=== The exercise ===
Copy the lines below word for word, and leave out the pictures.

══════════

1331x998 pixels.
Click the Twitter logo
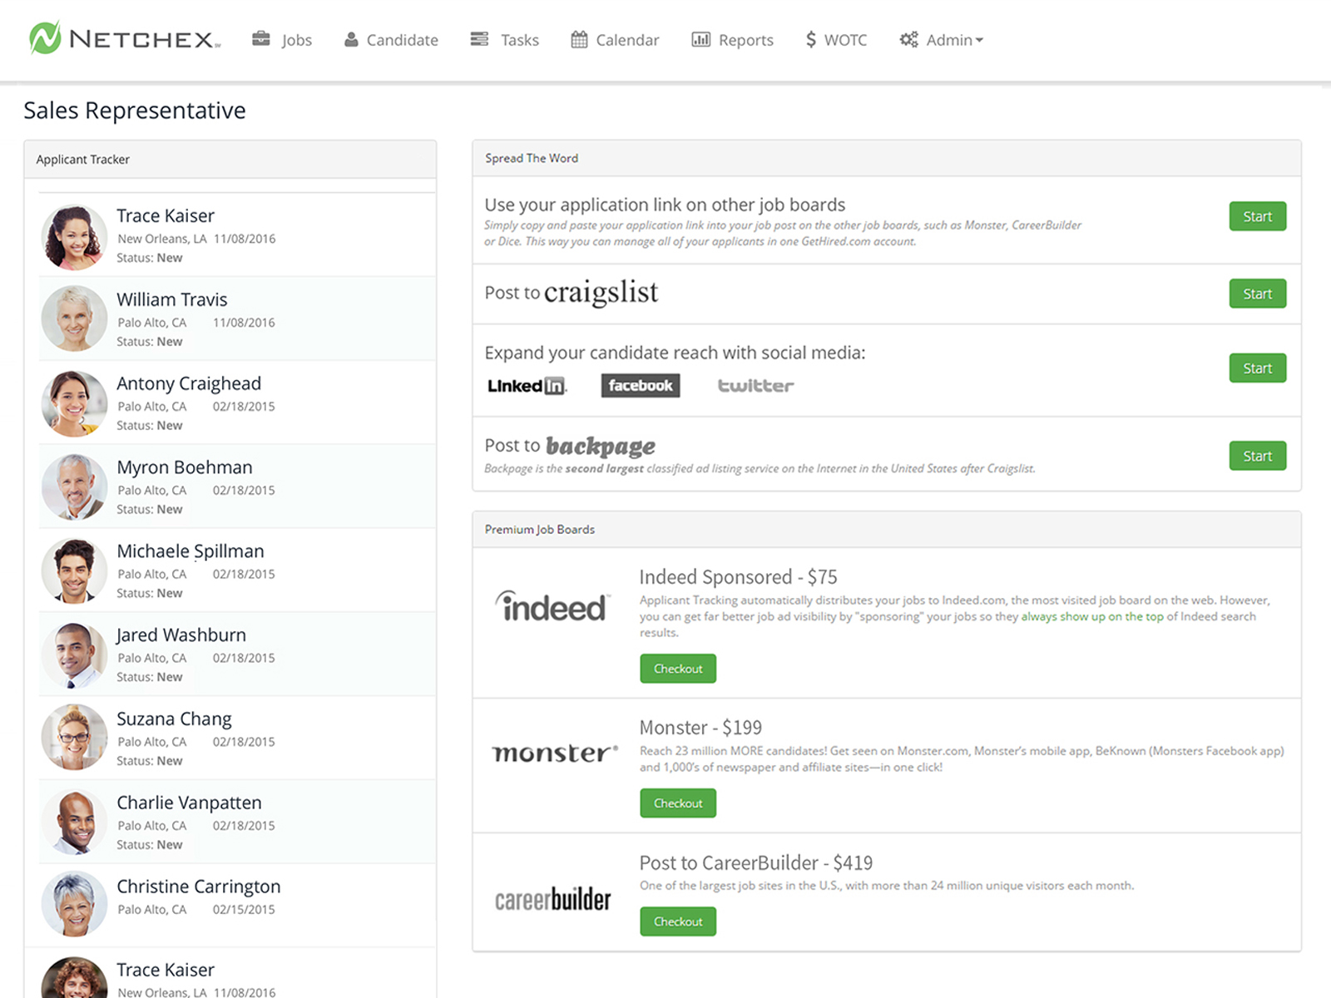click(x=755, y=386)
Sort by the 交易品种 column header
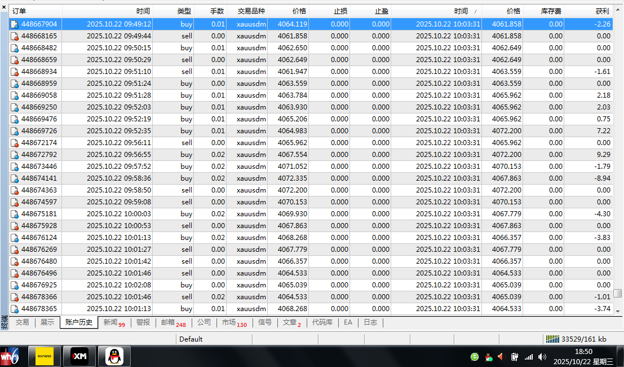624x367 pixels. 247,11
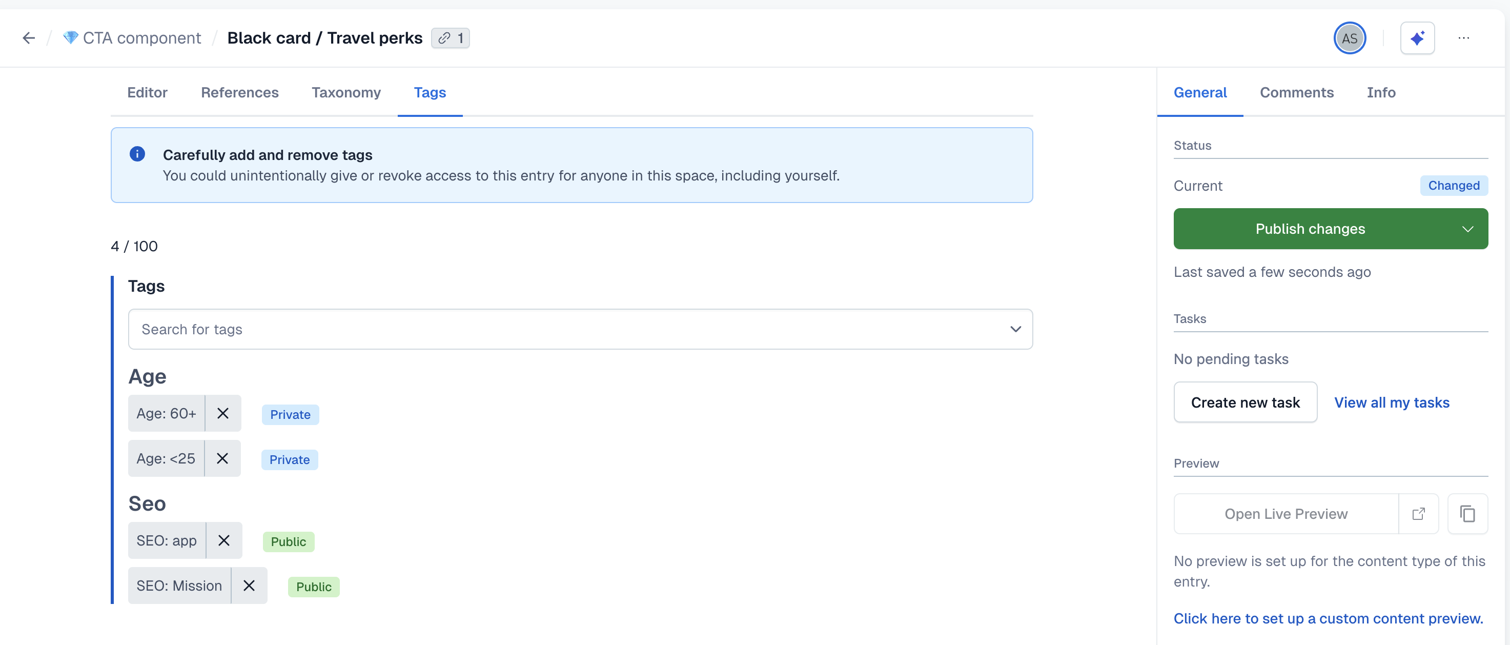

══════════

=== Reply ===
1331x998 pixels.
Click the Twitter logo
click(x=755, y=386)
Sort by the 交易品种 column header
624x367 pixels. 247,11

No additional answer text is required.